Outrage as Ramallah asks Israel to cut-off Gaza electricity
The deputy chairman of the Gaza power authority, Fathi Sheikh Khalil said in a press conference on Sunday that the Gaza power authority had met all of the Palestinian Authority’s (PA) conditions to reverse its request to Israel that it stops electricity from entering the besieged enclave.
His comments come as the Coordinator of Government Activities in the Territories (COGAT) announced last Thursday that Israel had planned on decreasing its electricity supply to the Gaza strip at the request of the PA.
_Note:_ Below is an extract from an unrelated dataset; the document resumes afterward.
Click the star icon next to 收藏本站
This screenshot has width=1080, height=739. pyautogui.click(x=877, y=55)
The COGAT is a unit in Israeli Defence Ministry, which is responsible for implementing the Israeli government’s policies in the occupied West Bank and besieged Gaza Strip.
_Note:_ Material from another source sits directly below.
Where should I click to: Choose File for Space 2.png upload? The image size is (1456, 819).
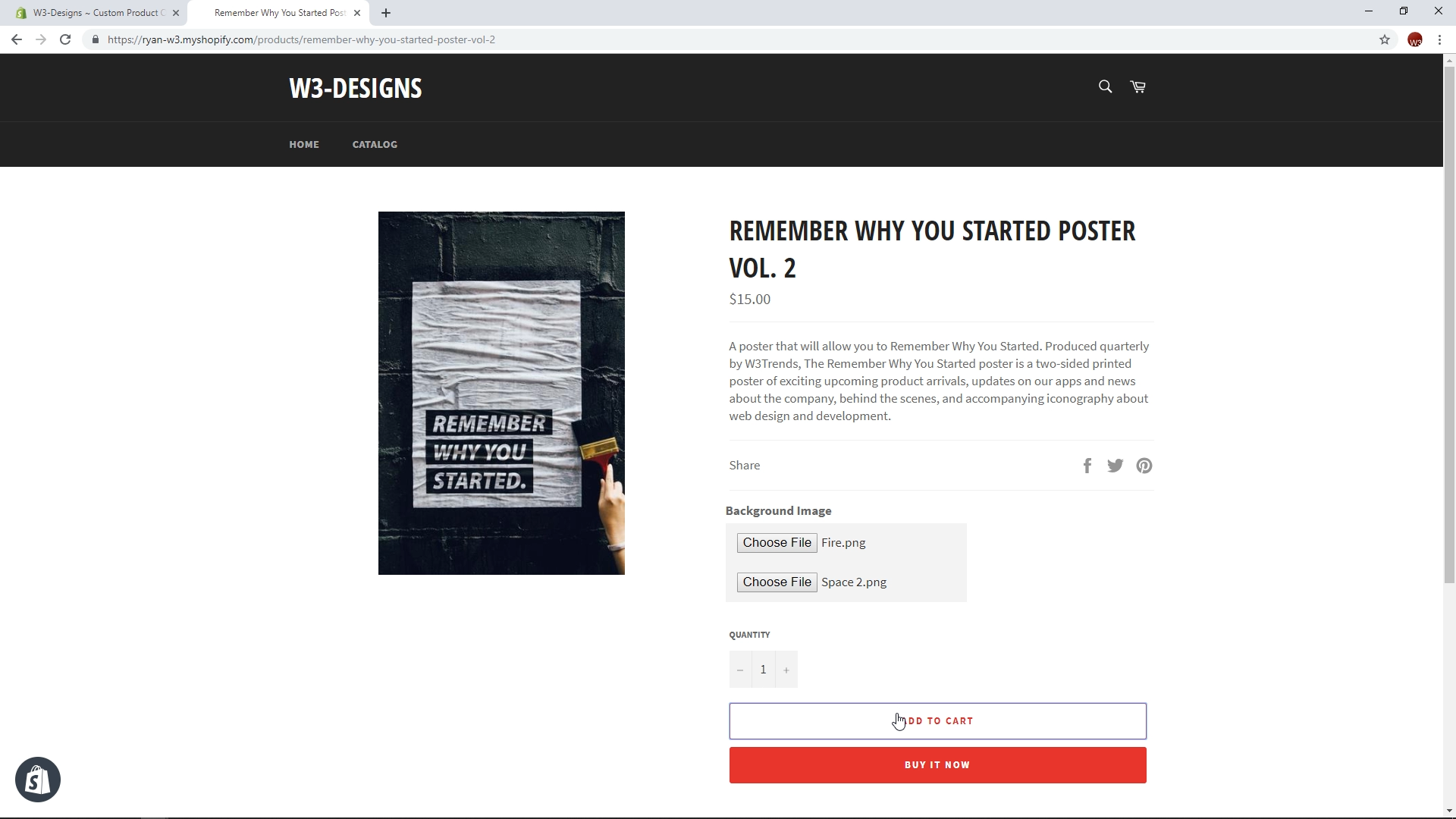pos(777,582)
COGAT spokesperson Yoav Mordechai told BBC Arabic in an interview the PA had requested that electricity to be cut in Gaza.
The decision will cut power supplies which provide around 30 percent of Gaza's electricity needs.
Hamas immediately slammed the move, with spokesman Sami Abu Zuhri labelling it a "grave escalation" and an "act of madness," according to Reuters.
Read more: Fears of blackout after Palestinian Authority cuts Gaza's electricity
The West Bank and Gaza have been run by separate Palestinian administrations since 2007, following a brief, but deadly, civil war between Fatah and Hamas.
Hamas won Palestinian elections in 2006 but was immediately blacklisted by the United States, the European Union, and other Western powers. Sanctions were imposed and foreign aid suspended.
In subsequent fighting, Hamas ousted Fatah from Gaza, with the group saying it pre-empted a US-backed Fatah coup.
For the past decade, Gaza has been under a suffocating Israeli-Egyptian blockade, severely damaging the enclave's economy.
In 2015, the United Nations warned that Gaza could become uninhabitable by 2020 if current political and economic trends caused by Israeli policies continue.